The new facility is being used for several applications. State environmental agencies are using eDNA to monitor threatened species in rivers and wetlands. The method detects rare fish and frogs that are difficult to survey using conventional methods.

Agricultural agencies are using eDNA to monitor soil biodiversity, which influences soil health and crop productivity. Understanding which microbial and invertebrate species are present in agricultural soils helps evaluate management practices.

Biosecurity is another application. Environmental DNA can detect invasive species before they establish widespread populations, enabling early intervention. The lab is monitoring for several high-risk invasive species including European carp, red foxes, and various aquatic weeds.

One limitation of eDNA is that it provides presence/absence information but doesn’t directly estimate abundance.

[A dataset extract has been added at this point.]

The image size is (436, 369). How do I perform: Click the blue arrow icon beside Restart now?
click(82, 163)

Finding DNA from a species tells you it’s present but not how many individuals there are or whether they’re breeding locally.

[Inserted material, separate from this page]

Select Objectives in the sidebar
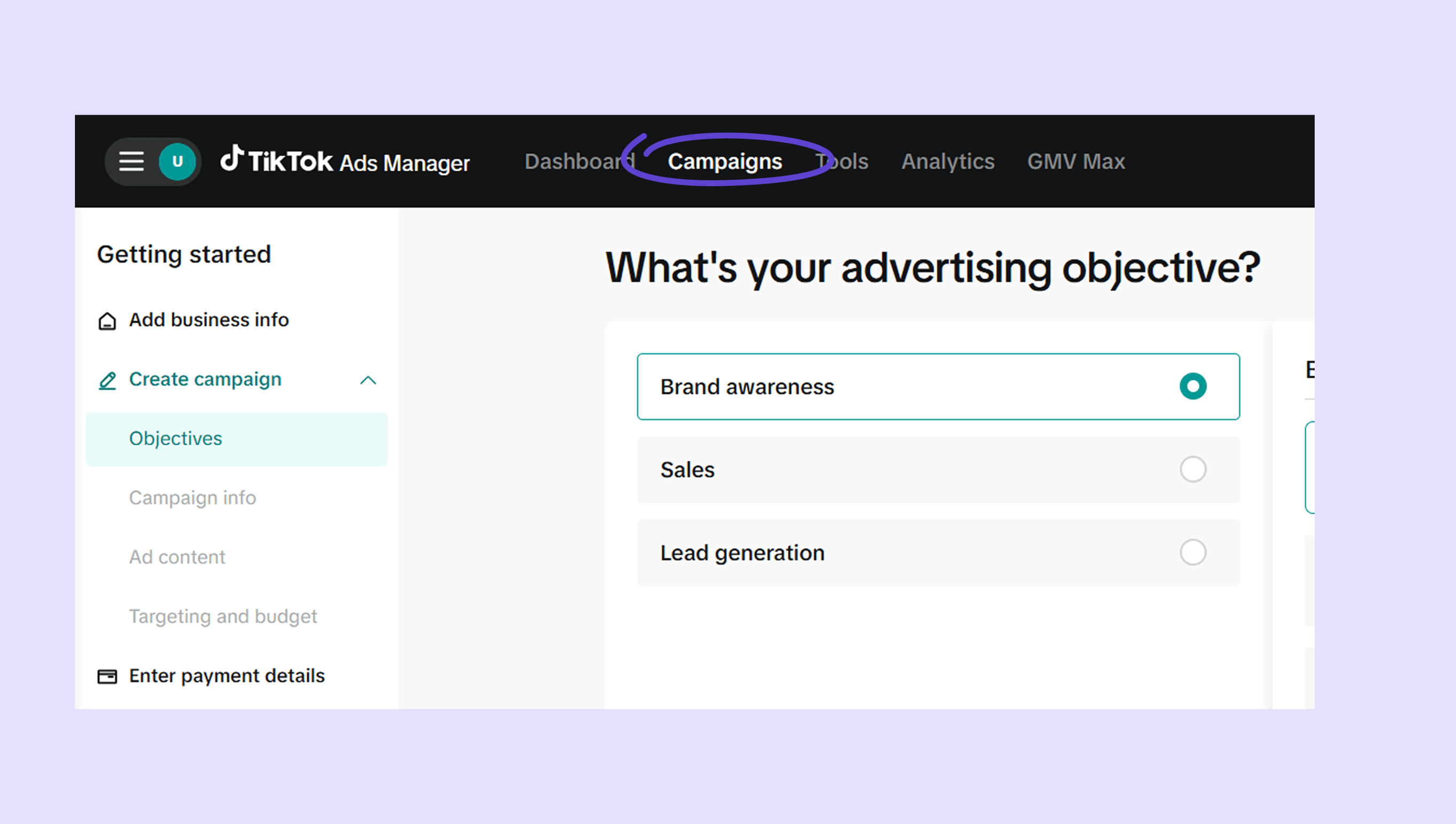The height and width of the screenshot is (824, 1456). (176, 439)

Researchers are developing quantitative eDNA methods that estimate abundance from DNA concentrations, but these require careful calibration and validation. For most applications, knowing presence is sufficient for conservation and management decisions.

The facility also supports ancient DNA research, extracting and analysing DNA from archaeological and paleontological specimens. This connects to work on megafauna extinctions, Aboriginal land management history, and environmental change over millennia.

Environmental DNA from sediment cores provides records of ecosystem composition going back thousands of years. By analysing DNA at different depths in lake or ocean sediments, researchers can track how biodiversity changed in response to climate shifts or human activities.

The lab is equipped with contamination control systems essential for ancient DNA work. When working with degraded DNA, tiny amounts of contamination from modern DNA can swamp the ancient signal. Clean rooms and specialised extraction protocols minimise contamination risks.

The facility cost $2.8 million to establish, funded by the South Australian government, CSIRO, and several conservation organisations. Operating costs are roughly $600,000 annually, covered by research grants and commercial service contracts.

Other Australian museums and universities are establishing similar facilities. Collectively these labs are building national capacity for DNA-based biodiversity monitoring that complements traditional ecological survey methods.

Whether eDNA becomes a standard tool for environmental monitoring and conservation depends partly on regulatory acceptance. Environmental assessments and management plans traditionally rely on visual surveys and expert species identification. Incorporating eDNA data requires regulatory agencies to accept the methodology and understand its limitations.

Standards for eDNA sampling, analysis, and interpretation are being developed by the Australian Government’s Environmental DNA Working Group. These standards help ensure consistency and quality across studies and build confidence in eDNA as an assessment tool.

The technology has limitations. It works well for aquatic environments where DNA disperses in water, but terrestrial applications are more challenging. DNA in soil is abundant but highly degraded, making species identification harder.

Air sampling for eDNA is emerging as a method for detecting flying organisms or wind-dispersed spores, but technology is less developed than for water or soil samples.

Despite limitations, eDNA provides capabilities that traditional methods can’t match, particularly for detecting rare or elusive species in difficult environments. It’s becoming an important tool for conservation biology and environmental management.

The South Australian Museum facility will process thousands of samples annually for research and management applications. Researchers expect eDNA methods to become routine components of environmental assessments within five years, complementing but not replacing traditional survey methods.

Combining eDNA with other monitoring technologies like acoustic sensors, camera traps, and satellite imagery provides comprehensive pictures of biodiversity that inform conservation priorities and management decisions. The museum’s new facility represents important infrastructure enabling this integrated approach to biodiversity monitoring.